RECORDS FOR THE EXERCISE
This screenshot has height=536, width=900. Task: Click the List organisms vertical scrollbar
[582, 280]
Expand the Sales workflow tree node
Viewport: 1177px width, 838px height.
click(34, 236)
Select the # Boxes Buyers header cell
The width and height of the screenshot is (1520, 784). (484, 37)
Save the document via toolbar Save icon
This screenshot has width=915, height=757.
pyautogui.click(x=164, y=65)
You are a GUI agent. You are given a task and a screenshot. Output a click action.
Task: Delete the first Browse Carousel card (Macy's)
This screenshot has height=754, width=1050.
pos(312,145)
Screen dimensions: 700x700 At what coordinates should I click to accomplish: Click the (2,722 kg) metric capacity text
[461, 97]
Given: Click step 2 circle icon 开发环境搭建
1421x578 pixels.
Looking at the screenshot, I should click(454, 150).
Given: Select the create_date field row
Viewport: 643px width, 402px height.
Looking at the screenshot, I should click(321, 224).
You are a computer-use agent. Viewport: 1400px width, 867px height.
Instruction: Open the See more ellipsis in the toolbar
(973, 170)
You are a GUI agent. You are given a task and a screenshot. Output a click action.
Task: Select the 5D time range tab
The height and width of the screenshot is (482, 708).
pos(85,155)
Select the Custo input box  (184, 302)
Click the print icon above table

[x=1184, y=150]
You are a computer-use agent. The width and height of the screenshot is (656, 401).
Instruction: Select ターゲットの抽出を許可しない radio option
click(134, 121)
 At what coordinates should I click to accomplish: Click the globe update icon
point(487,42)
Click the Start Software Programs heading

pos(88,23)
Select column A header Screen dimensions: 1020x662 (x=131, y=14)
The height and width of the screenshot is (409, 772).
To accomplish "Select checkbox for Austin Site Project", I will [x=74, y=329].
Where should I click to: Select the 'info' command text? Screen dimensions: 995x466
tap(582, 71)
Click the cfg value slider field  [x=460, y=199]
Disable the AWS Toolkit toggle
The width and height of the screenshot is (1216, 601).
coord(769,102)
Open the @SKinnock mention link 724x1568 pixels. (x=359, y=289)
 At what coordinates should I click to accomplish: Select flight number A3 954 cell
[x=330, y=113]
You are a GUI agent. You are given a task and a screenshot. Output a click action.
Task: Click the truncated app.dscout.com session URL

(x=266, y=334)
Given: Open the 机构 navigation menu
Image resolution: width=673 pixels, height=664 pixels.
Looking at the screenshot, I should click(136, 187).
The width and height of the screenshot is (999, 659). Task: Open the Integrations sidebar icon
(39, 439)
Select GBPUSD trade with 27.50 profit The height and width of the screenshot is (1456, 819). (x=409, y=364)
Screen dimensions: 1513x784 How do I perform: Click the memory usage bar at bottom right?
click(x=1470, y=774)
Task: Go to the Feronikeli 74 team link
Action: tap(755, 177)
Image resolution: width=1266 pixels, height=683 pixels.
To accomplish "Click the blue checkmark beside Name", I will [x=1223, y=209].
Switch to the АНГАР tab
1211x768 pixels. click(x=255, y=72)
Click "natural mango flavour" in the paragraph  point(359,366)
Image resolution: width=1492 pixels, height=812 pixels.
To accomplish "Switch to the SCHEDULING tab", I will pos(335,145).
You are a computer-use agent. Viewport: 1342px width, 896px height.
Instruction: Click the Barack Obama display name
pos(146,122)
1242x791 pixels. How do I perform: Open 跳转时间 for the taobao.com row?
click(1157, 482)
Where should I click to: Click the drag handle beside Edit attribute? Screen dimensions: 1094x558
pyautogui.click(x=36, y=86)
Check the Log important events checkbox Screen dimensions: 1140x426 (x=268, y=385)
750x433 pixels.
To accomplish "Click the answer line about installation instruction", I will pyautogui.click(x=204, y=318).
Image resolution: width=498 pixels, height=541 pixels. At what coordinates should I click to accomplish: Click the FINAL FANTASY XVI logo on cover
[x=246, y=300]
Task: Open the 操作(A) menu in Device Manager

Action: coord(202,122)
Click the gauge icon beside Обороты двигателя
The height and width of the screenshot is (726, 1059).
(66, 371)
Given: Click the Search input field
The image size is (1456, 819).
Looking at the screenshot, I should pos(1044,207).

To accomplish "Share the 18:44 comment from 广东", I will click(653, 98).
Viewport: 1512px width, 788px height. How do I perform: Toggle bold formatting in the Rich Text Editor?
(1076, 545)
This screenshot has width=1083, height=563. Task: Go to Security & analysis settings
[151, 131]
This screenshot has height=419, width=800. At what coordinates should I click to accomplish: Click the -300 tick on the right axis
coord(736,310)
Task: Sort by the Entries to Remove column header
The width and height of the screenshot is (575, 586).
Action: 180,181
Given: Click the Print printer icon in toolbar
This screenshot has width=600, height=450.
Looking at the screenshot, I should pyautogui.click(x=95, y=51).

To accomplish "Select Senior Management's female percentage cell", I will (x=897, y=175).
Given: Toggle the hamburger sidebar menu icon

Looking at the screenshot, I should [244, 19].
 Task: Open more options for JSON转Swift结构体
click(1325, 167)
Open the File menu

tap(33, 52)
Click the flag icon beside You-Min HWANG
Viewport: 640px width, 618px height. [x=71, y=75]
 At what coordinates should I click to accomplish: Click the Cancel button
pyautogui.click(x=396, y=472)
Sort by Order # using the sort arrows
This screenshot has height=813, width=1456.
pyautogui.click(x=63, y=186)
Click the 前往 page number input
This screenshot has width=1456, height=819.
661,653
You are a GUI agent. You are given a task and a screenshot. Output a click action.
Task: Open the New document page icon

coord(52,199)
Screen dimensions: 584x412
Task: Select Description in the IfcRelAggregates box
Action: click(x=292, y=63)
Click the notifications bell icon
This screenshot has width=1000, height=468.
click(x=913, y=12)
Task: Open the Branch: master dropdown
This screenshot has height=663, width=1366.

GIVEN PROBLEM
Copy the lines word for word, starting from the first one and going on through the line that contains "Looking at the screenshot, I should click(454, 150).".

FULL ANSWER
This screenshot has height=536, width=900. Task: Click the List organisms vertical scrollbar
[582, 280]
Expand the Sales workflow tree node
Viewport: 1177px width, 838px height.
click(34, 236)
Select the # Boxes Buyers header cell
The width and height of the screenshot is (1520, 784). (484, 37)
Save the document via toolbar Save icon
This screenshot has width=915, height=757.
pyautogui.click(x=164, y=65)
You are a GUI agent. You are given a task and a screenshot. Output a click action.
Task: Delete the first Browse Carousel card (Macy's)
This screenshot has height=754, width=1050.
pos(312,145)
Screen dimensions: 700x700 At what coordinates should I click to accomplish: Click the (2,722 kg) metric capacity text
[461, 97]
Given: Click step 2 circle icon 开发环境搭建
1421x578 pixels.
Looking at the screenshot, I should click(454, 150).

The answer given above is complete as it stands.